Maître Alain Durand : « L’indemnité est librement négociable au-dessus du minimum légal. Mais attention : si l’indemnité est trop faible, l’administration peut refuser l’homologation. »

7. Jurisprudence récente et risques prud’homaux

Plusieurs décisions de 2025-2026 précisent les limites de la rupture conventionnelle :

  • Cass. soc., 10 sept. 2025, n°24-10.352 : la rupture conventionnelle est nulle si le salarié était en arrêt maladie et n’a pas été informé de ses droits à la portabilité de la prévoyance.
  • Cass. soc., 12 févr. 2026, n°25-12.017 : le juge peut requalifier la rupture en licenciement sans cause réelle et sérieuse si l’employeur a exercé des pressions économiques.

Ces décisions confirment l’importance d’une lettre rédigée en toute liberté et d’un accompagnement juridique.

Conservez tous les échanges écrits (mails, courriers) et les preuves de l’absence de pression. En cas de litige, le conseil de prud’hommes peut annuler la rupture et condamner l’employeur à des dommages et intérêts.

8. Cas particuliers : salarié protégé, inaptitude, période d’essai

Salarié protégé (délégué syndical, élu CSE)

La rupture conventionnelle est possible mais nécessite l’autorisation de l’inspection du travail. La lettre de demande doit être adressée à l’employeur et à l’administration.

Inaptitude médicale

Depuis 2025, la rupture conventionnelle est admise après avis du médecin du travail, mais l’indemnité doit être au moins égale à l’indemnité spéciale de licenciement (doublement).

Période d’essai

La rupture conventionnelle n’est pas possible pendant la période d’essai (celle-ci peut être rompue librement).

Maître Elise Moreau : « Si vous êtes en arrêt de travail, attendez la reprise pour entamer la procédure, sauf accord exprès de l’employeur et validation médicale. »

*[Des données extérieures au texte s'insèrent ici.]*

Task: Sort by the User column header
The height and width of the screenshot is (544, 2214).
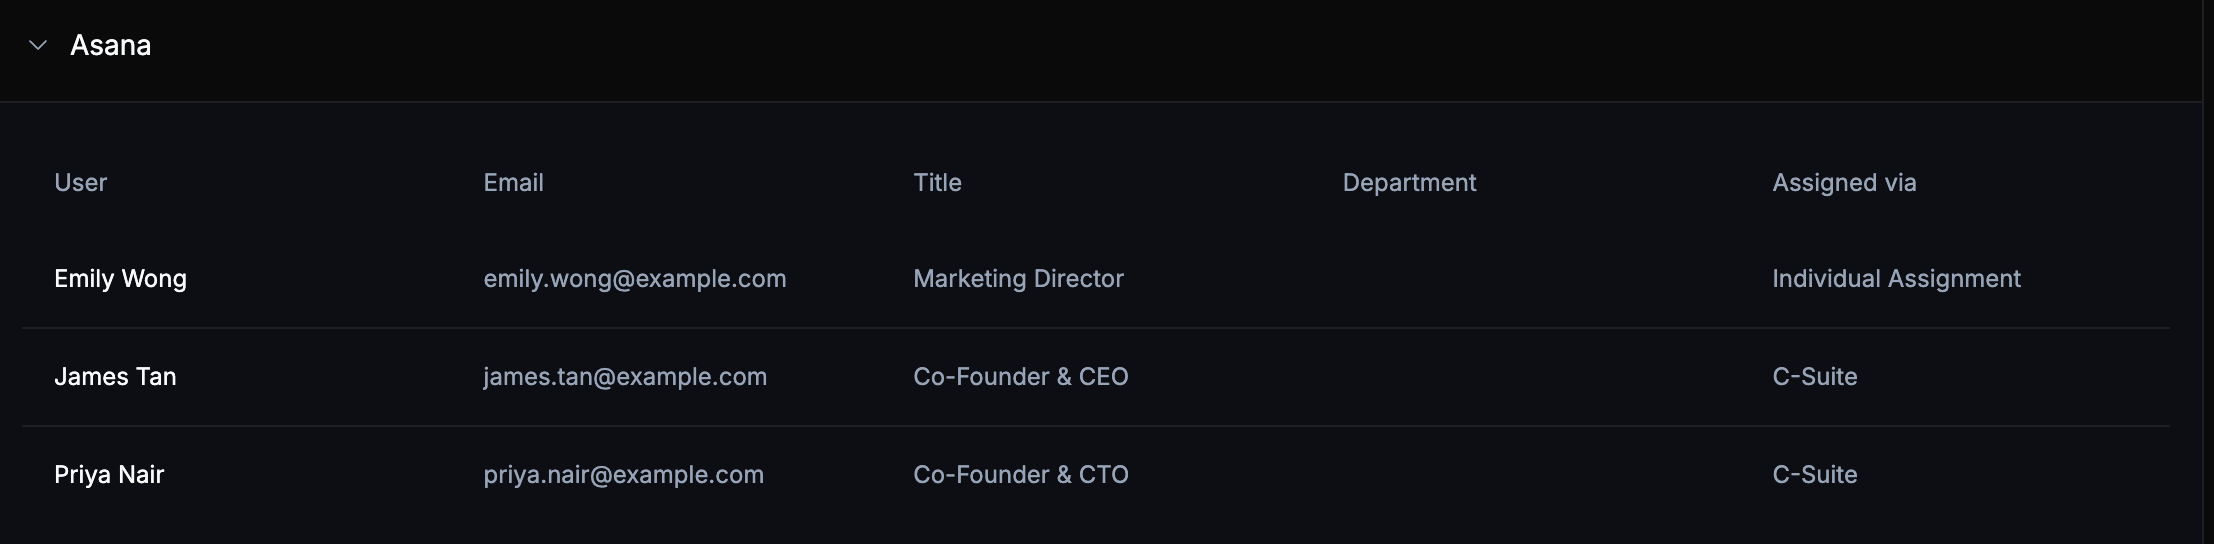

📜 Textes de loi et références

  • Articles L.1237-11 à L.1237-16 du Code du travail – Rupture conventionnelle individuelle
  • Article L.1237-13 – Délai de rétractation (15 jours) et homologation
  • Article L.1237-14 – Indemnité minimale
  • Décret n°2025-1189 du 15 décembre 2025 – modalités de transmission dématérialisée
  • Circulaire DGT 2026/03 – contrôle renforcé du consentement

✅ À retenir (takeaway)

  • La lettre de demande est la première étape : soyez clair, libre et sans pression.
  • Indemnité minimale = indemnité légale de licenciement (calcul 2026).
  • Délais : rétractation 15 jours, homologation 15 jours ouvrés.
  • Conservez toutes les preuves écrites pour prévenir un recours prud’homal.
  • Pour les salariés protégés ou en arrêt, un avocat est indispensable.

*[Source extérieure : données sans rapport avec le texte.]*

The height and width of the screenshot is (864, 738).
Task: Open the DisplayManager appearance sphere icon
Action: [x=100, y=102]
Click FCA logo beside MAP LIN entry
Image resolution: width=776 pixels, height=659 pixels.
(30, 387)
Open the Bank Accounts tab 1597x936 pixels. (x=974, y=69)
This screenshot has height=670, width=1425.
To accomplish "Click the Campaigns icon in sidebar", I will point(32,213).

❓ Foire aux questions – Rupture conventionnelle lettre tutoriel

Q : Puis-je envoyer la lettre par email simple ?

Oui, mais la LRAR ou le remise en main propre contre décharge est préférable pour prouver la date et la réception.

Q : Que faire si l’employeur refuse de recevoir la lettre ?

Envoyez-la en LRAR. S’il ignore la demande, vous pouvez saisir le conseil de prud’hommes pour constater l’absence de réponse.

Q : La lettre doit-elle être rédigée par un avocat ?

Non, mais un avocat peut vous aider à sécuriser les termes et à négocier une meilleure indemnité. Ce tutoriel vous donne une base solide.

Q : Puis-je me rétracter après avoir envoyé la lettre ?

Oui, tant que la convention n’est pas signée. Après signature, vous disposez de 15 jours pour vous rétracter (sans motif).

Q : L’indemnité est-elle imposable ?

L’indemnité de rupture conventionnelle est exonérée d’impôt sur le revenu dans la limite de 2 fois le PASS (soit environ 88 000 € en 2026), sous conditions.

Q : Quel est le délai pour contester une rupture conventionnelle ?

12 mois à compter de l’homologation (ou de la signature si homologation tacite). Passé ce délai, l’action est prescrite.

Q : La rupture conventionnelle est-elle possible pendant un arrêt maladie ?

Oui, mais uniquement après avis du médecin du travail et si le salarié est en état de consentir librement. La jurisprudence de 2025 exige une vigilance accrue.

Q : Puis-je utiliser ce modèle pour une rupture conventionnelle collective ?

Non, ce tutoriel concerne la rupture individuelle. Les ruptures collectives (RCC) suivent une procédure spécifique avec accord majoritaire.

⚖️ Verdict de l’expert

La rupture conventionnelle est une solution équilibrée, à condition de respecter scrupuleusement la procédure. Ce tutoriel lettre vous donne une longueur d’avance, mais chaque situation est unique. Pour éviter toute requalification aux prud’hommes, faites vérifier votre dossier par un professionnel.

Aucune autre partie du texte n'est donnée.